[What is required]:
Nothing but the lines from the one containing "1430x827 pixels." through the end of the data should be retyped, exactly as they stand, and pictures should not be retyped.

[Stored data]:
▼

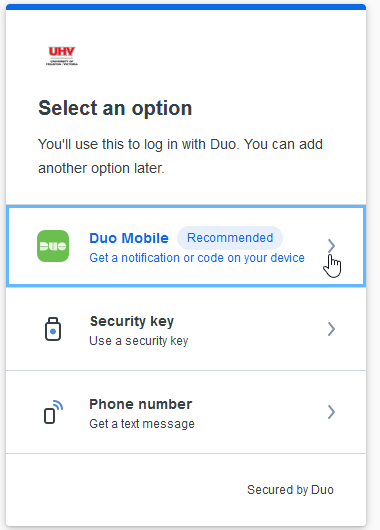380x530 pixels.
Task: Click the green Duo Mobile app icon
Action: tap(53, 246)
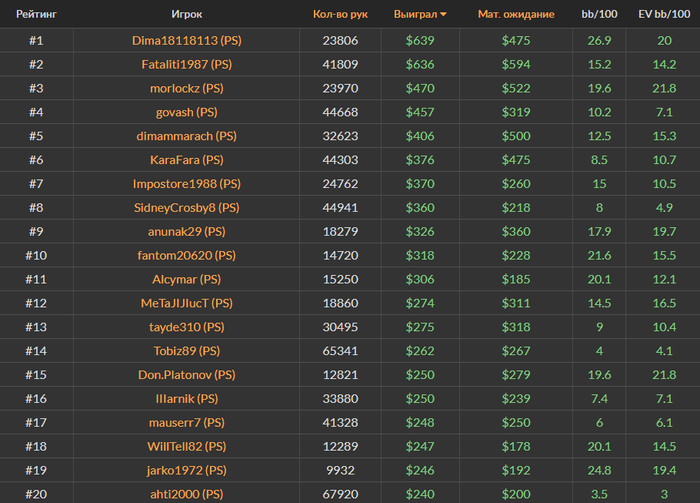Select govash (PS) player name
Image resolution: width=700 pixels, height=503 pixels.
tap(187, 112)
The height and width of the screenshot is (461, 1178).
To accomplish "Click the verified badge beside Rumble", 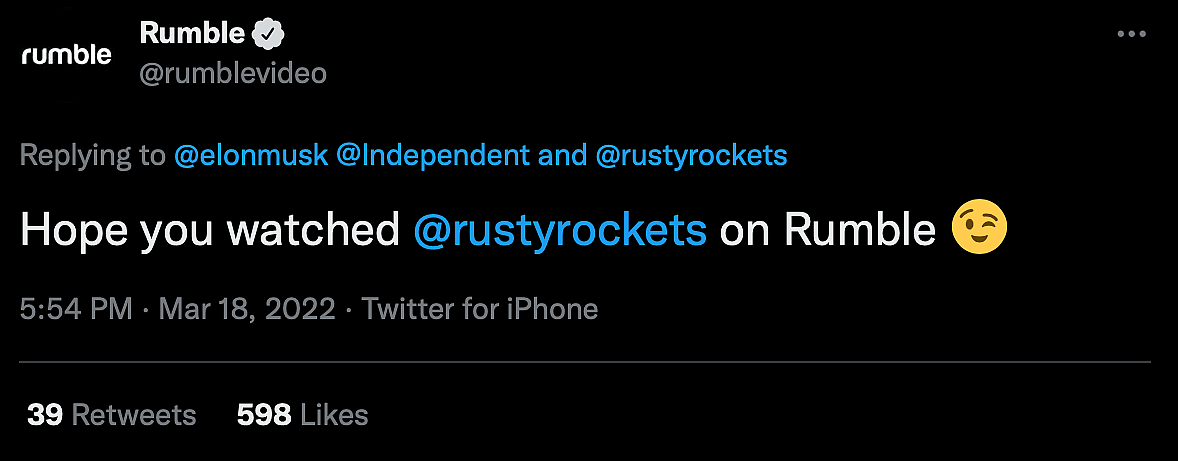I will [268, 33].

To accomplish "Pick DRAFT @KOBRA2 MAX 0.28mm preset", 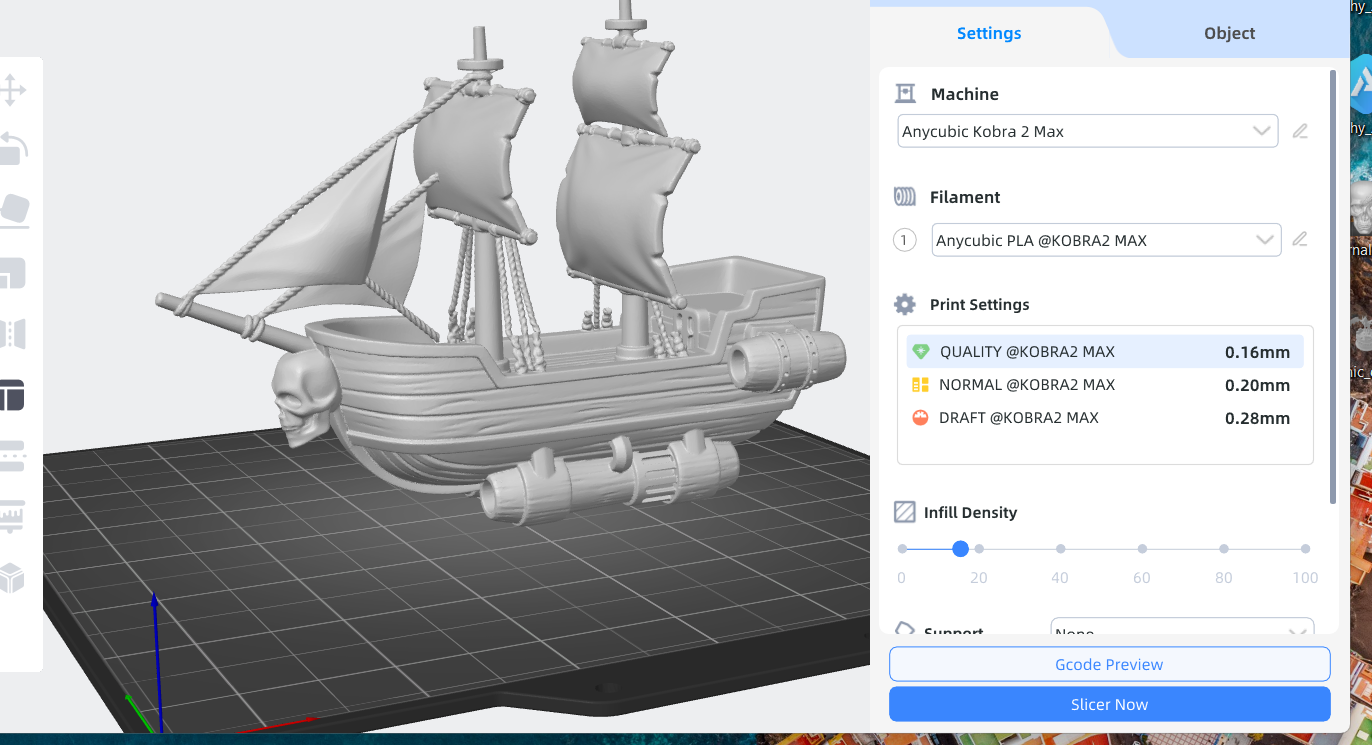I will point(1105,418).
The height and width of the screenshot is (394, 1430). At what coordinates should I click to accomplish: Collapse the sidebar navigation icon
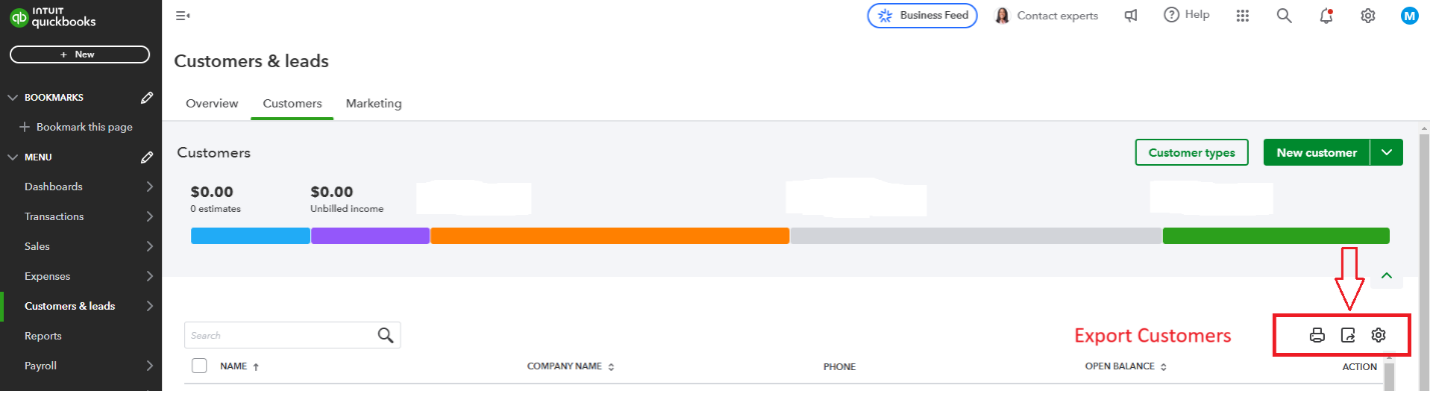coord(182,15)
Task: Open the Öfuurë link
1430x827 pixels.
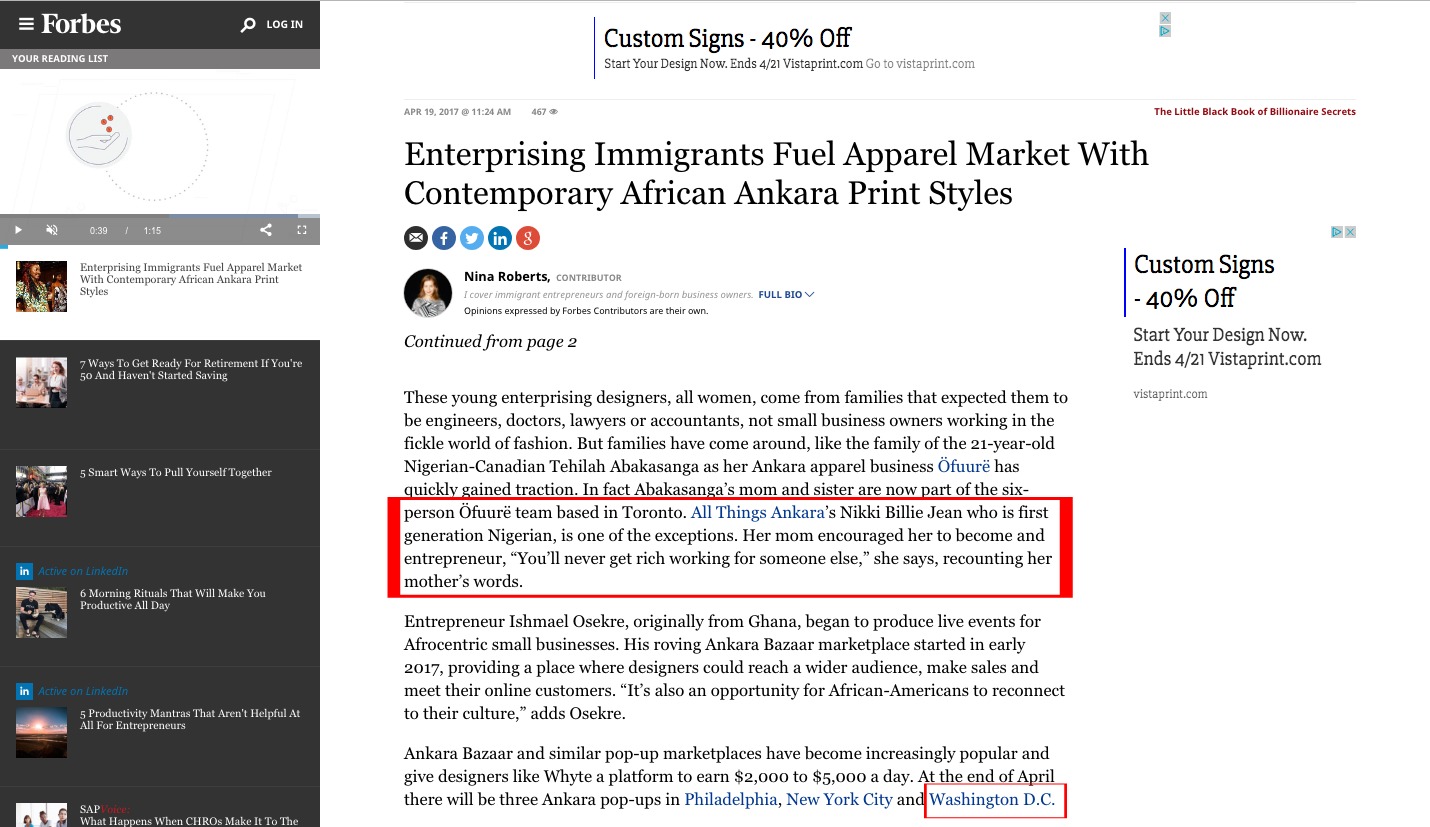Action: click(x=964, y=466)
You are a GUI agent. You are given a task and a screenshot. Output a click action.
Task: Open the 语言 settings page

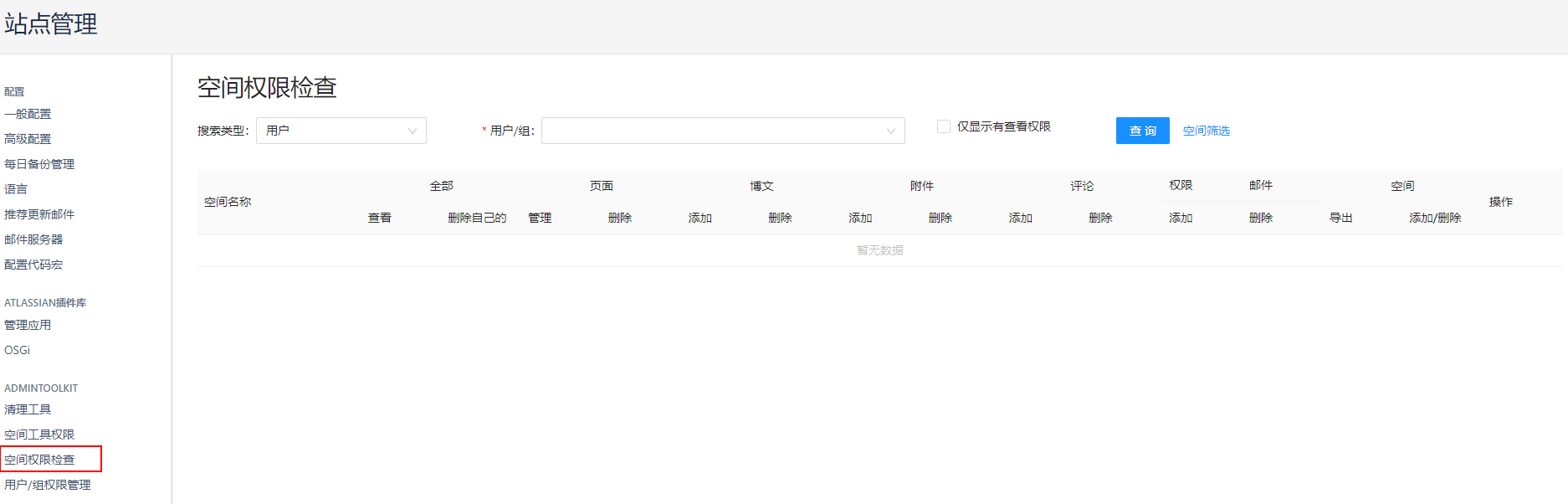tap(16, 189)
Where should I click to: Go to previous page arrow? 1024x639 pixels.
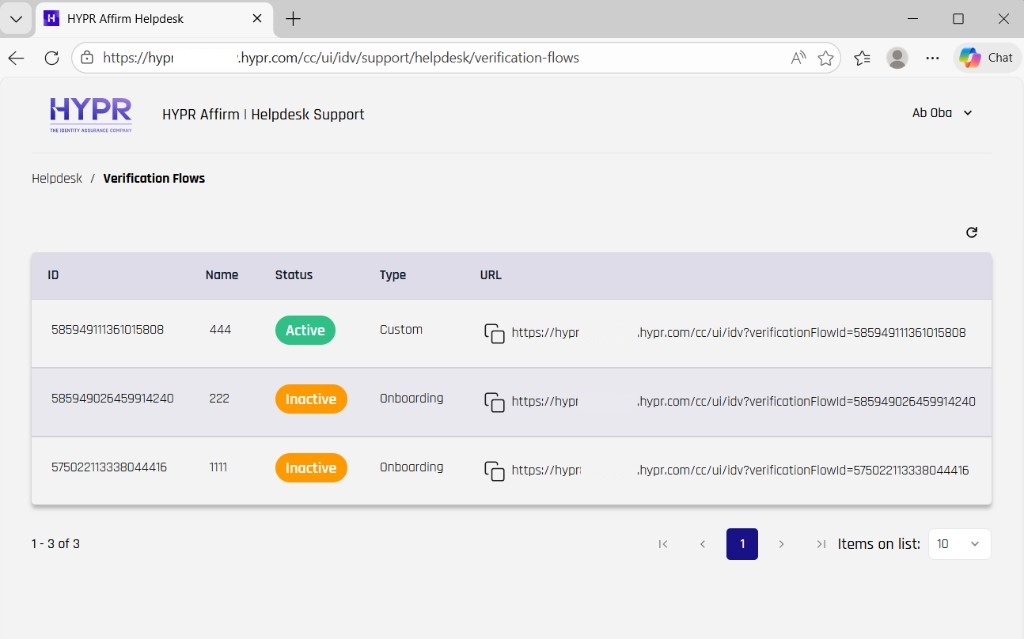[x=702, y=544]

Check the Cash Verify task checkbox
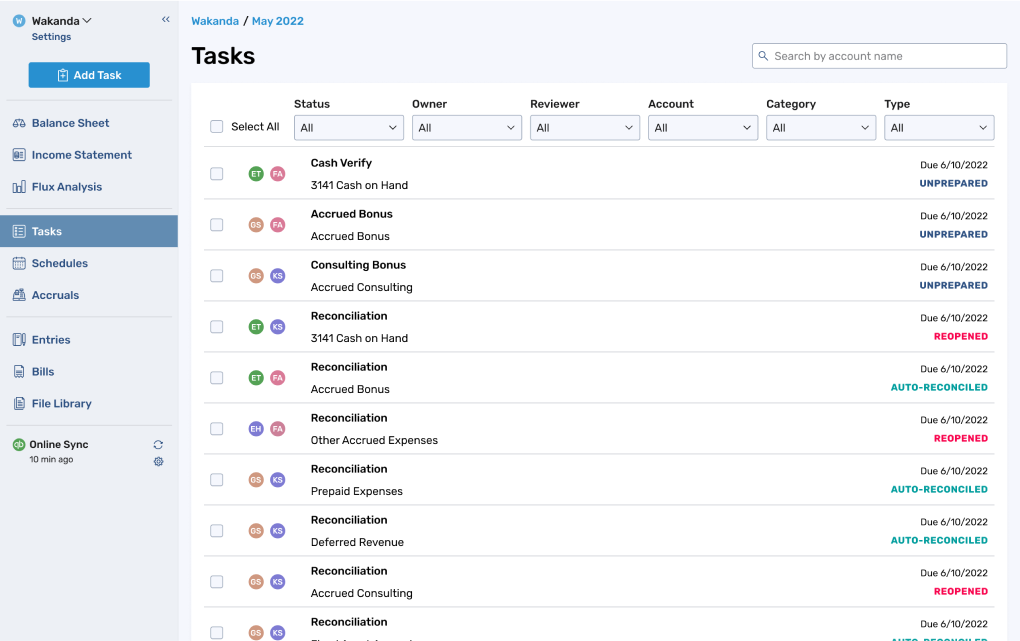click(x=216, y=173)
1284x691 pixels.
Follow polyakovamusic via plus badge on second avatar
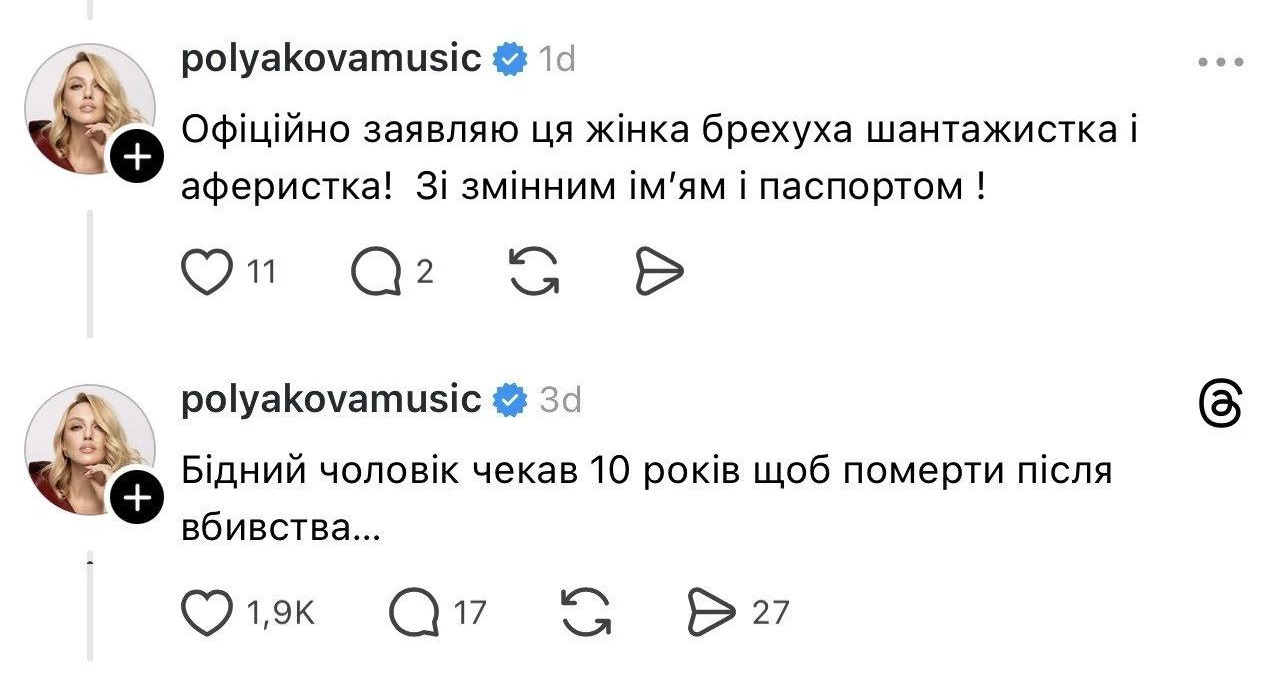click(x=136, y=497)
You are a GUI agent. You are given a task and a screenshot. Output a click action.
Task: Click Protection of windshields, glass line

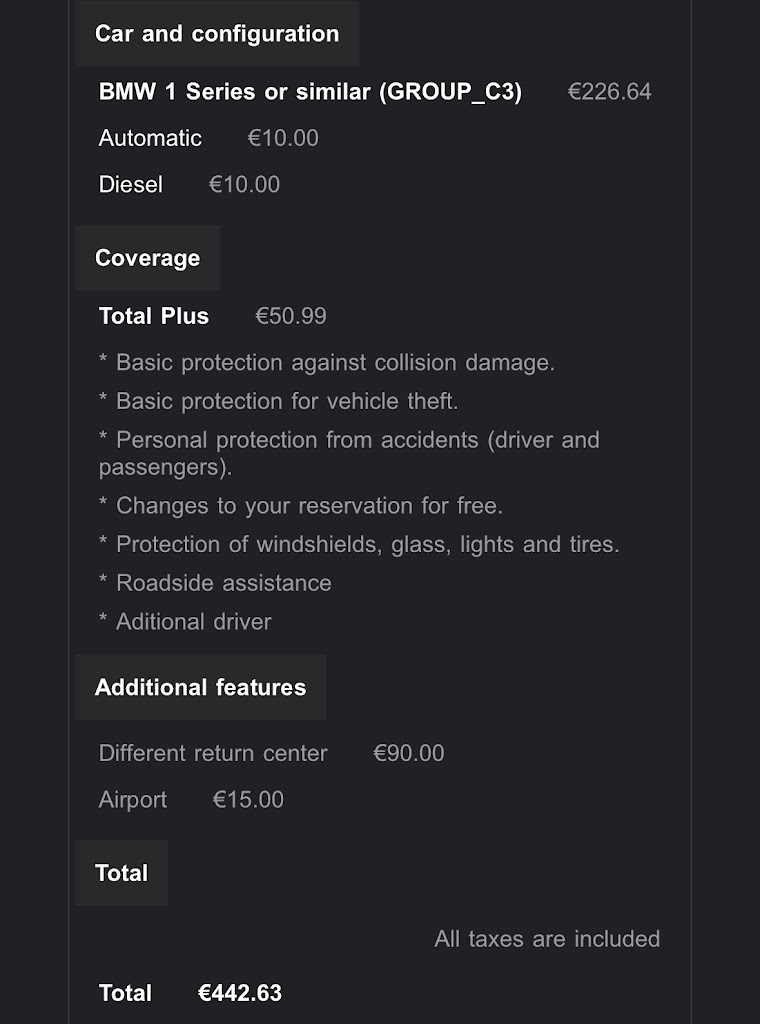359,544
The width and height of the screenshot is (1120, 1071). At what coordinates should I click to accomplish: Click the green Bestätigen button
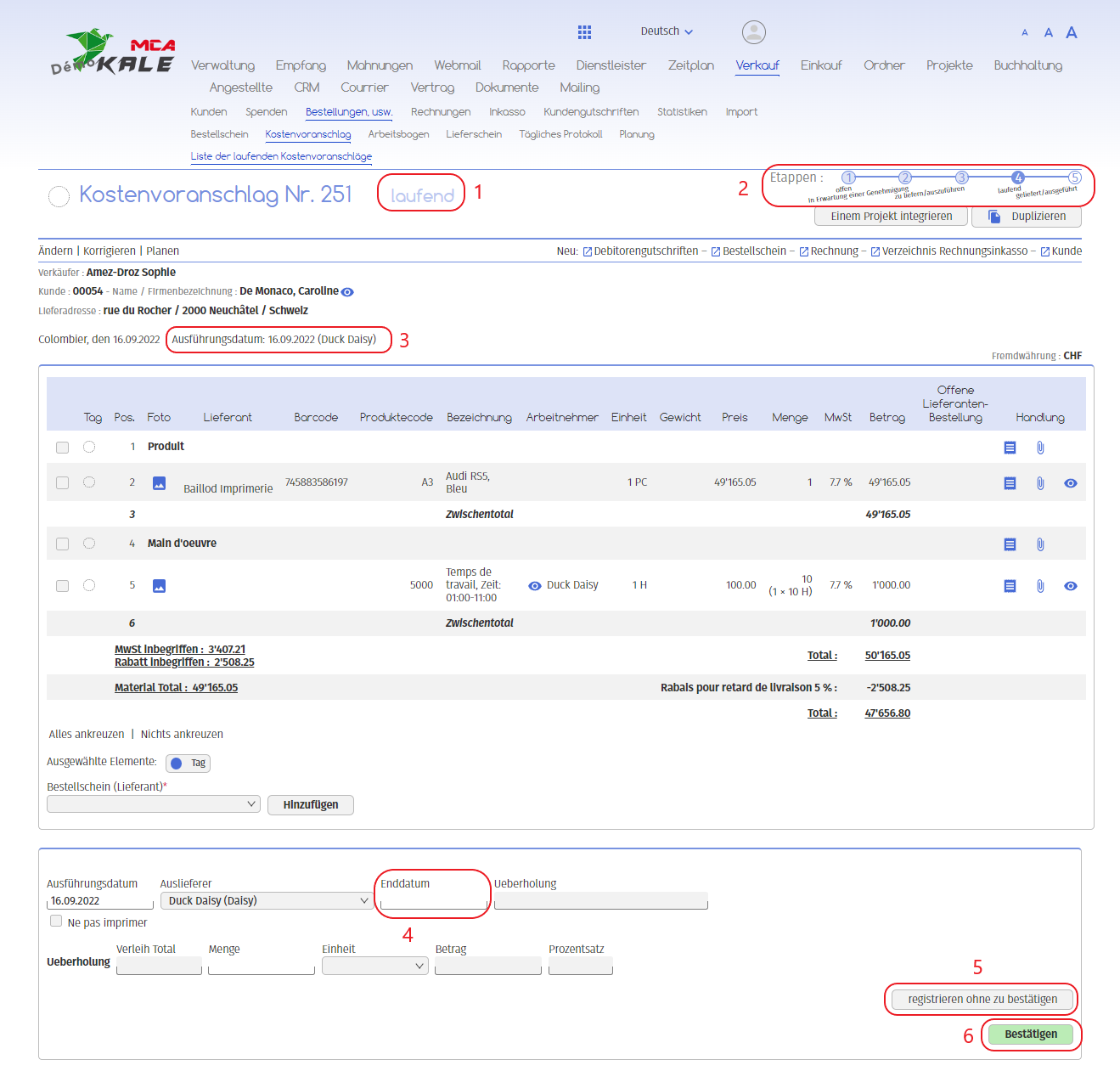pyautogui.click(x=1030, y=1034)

▲

[Solution]:
1430x827 pixels.
Action: click(x=964, y=466)
You are a GUI agent. You are given a task and a screenshot. Output a click action.
Task: Open the 语言 settings page

tap(16, 189)
Where should I click to: Go to previous page arrow? 1024x639 pixels.
[x=702, y=544]

Check the Cash Verify task checkbox
click(x=216, y=173)
1284x691 pixels.
Follow polyakovamusic via plus badge on second avatar
click(x=136, y=497)
You are a GUI agent. You are given a task and a screenshot. Output a click action.
Task: Click Protection of windshields, glass line

359,544
The width and height of the screenshot is (1120, 1071). At what coordinates should I click to accomplish: Click the green Bestätigen button
pyautogui.click(x=1030, y=1034)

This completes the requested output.